Tal es mi horror a todo lo que suponga ambición humana, aunque irreprochable, que si Dios en su misericordia se ha querido servir de mí, que soy un pecador, para la fundación de la Obra, ha sido a pesar mío. Sabéis qué aversión he tenido siempre a ese empeño de algunos −cuando no está basado en razones muy sobrenaturales, que la Iglesia juzga− por hacer nuevas fundaciones. Me parecía −y me sigue pareciendo− que sobraban fundaciones y fundadores: veía el peligro de una especie de psicosis de fundación, que llevaba a crear cosas innecesarias por motivos que consideraba ridículos. Pensaba, quizá con falta de caridad, que en alguna ocasión el motivo era lo de menos: lo esencial era crear algo nuevo y llamarse fundador.

Así se multiplicaban las obras, con nombres y finalidades que aparentemente nacían −atomizando las tareas apostólicas y mudando frecuentemente sus fines− de ese querer ser cabeza de ratón: y me divertía no poco −he de confesarlo, y pido perdón a Dios, si con eso le ofendí− diciendo para mis adentros, al considerar las finalidades concretas, diminutas, que daban origen a vestimentas chocantes y a familias religiosas iguales a otras muchas que ya existían, puesto que se diferenciaban solamente en el color del hábito, o en el cordón o en la correa ceñida a la cintura: Fundación del Padre Fulano, de hijas de Santa Emerenciana de Tal, para las nietas de viuda bizca, que tengan el pelo rubio. No os extrañe si os cuento que conozco instituciones hechas para corregir jóvenes pervertidas −es un ejemplo entre muchos−, que a los pocos años dejan la labor fundacional, no porque no haya más mujeres desviadas que antes, sino por un motivo de comodidad, para dedicarse a tener escuelas de pago o labores por el estilo.

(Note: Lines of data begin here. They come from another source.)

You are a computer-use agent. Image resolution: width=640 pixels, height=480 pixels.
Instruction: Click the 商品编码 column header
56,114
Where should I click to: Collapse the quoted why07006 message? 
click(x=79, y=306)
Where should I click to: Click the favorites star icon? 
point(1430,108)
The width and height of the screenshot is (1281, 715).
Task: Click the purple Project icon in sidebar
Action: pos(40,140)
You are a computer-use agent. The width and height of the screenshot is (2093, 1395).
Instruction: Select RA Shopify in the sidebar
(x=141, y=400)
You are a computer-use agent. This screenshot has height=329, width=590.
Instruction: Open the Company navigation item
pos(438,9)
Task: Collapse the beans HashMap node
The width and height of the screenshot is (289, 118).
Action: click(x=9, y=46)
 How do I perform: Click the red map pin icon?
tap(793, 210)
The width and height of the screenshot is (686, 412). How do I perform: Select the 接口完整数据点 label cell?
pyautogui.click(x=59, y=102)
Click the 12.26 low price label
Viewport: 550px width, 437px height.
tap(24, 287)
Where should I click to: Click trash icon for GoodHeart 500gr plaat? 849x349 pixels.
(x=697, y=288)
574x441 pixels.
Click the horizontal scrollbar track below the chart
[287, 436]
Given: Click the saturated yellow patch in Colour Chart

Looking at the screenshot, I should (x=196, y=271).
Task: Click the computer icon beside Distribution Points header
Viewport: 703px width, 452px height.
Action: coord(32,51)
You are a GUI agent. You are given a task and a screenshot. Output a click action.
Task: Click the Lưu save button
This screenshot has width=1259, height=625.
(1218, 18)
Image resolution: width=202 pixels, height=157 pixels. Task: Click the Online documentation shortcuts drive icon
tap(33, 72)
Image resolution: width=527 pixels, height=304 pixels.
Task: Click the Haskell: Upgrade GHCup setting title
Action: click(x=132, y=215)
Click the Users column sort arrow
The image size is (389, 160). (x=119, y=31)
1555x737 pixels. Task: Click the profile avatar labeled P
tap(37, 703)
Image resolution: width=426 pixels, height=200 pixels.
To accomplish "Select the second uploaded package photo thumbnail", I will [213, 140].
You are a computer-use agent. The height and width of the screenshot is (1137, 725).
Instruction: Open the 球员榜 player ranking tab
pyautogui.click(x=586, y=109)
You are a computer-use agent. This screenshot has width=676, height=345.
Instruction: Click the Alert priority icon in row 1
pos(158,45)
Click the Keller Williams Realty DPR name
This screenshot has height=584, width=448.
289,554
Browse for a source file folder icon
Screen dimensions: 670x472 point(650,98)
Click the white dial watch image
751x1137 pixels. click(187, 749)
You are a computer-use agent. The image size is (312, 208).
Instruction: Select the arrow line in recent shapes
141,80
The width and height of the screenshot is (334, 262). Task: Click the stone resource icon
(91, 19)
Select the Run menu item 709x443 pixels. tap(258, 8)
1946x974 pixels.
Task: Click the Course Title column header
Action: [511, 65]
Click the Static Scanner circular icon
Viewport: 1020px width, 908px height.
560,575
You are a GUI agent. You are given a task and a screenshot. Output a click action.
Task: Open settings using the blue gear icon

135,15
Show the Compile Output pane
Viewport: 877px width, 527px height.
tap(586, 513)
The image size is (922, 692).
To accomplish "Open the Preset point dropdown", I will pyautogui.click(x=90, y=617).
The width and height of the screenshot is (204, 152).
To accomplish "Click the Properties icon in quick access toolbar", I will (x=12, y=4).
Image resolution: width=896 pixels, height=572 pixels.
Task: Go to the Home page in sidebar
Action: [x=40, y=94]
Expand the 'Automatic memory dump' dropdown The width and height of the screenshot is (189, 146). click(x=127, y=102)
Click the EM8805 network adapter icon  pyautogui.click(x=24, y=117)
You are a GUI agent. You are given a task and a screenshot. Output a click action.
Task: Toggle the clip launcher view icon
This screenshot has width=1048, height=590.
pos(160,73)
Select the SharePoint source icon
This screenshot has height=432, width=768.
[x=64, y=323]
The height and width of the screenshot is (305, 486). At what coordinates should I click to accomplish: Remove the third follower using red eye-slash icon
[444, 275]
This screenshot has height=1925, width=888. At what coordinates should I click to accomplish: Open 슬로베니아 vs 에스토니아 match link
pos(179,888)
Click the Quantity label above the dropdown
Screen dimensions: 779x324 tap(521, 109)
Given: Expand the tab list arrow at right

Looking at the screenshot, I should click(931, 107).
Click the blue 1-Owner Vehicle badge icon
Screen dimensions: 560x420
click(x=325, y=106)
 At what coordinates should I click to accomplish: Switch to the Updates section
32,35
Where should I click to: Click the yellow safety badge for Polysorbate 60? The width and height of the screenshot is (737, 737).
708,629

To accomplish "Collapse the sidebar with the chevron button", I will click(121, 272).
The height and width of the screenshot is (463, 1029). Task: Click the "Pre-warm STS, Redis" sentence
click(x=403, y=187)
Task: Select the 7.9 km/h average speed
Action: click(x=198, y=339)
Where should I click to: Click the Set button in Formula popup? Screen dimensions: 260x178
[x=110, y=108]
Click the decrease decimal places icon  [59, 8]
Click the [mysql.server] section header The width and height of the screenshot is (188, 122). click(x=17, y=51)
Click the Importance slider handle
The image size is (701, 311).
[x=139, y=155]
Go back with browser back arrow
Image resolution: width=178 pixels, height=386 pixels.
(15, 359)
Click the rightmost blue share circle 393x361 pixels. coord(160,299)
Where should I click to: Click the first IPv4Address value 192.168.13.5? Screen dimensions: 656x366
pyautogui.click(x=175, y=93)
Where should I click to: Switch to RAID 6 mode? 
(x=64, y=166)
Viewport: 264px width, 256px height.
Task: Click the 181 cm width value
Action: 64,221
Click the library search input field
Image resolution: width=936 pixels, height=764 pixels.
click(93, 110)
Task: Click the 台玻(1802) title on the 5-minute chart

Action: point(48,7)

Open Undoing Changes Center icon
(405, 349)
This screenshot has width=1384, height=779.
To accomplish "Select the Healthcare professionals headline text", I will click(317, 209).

Después, muchas veces −aunque no soy amigo de comedias− he tenido la tentación, el deseo, de ponerme de rodillas, para pediros perdón, hijos míos, porque con esa repugnancia a las fundaciones, a pesar de tener abundantes motivos de certeza para fundar la Obra, me resistí cuanto pude: sírvame de excusa, ante Dios Nuestro Señor, el hecho real de que desde el 2 de octubre de 1928, en medio de esa lucha mía interna, he trabajado por cumplir la Santa Voluntad de Dios, comenzando la labor apostólica de la Obra. Han pasado tres años, y veo ahora que quizá quiso el Señor que padeciera entonces y que todavía siga experimentando esa completa repugnancia, para que tenga siempre una prueba externa más de que todo es suyo y nada mío.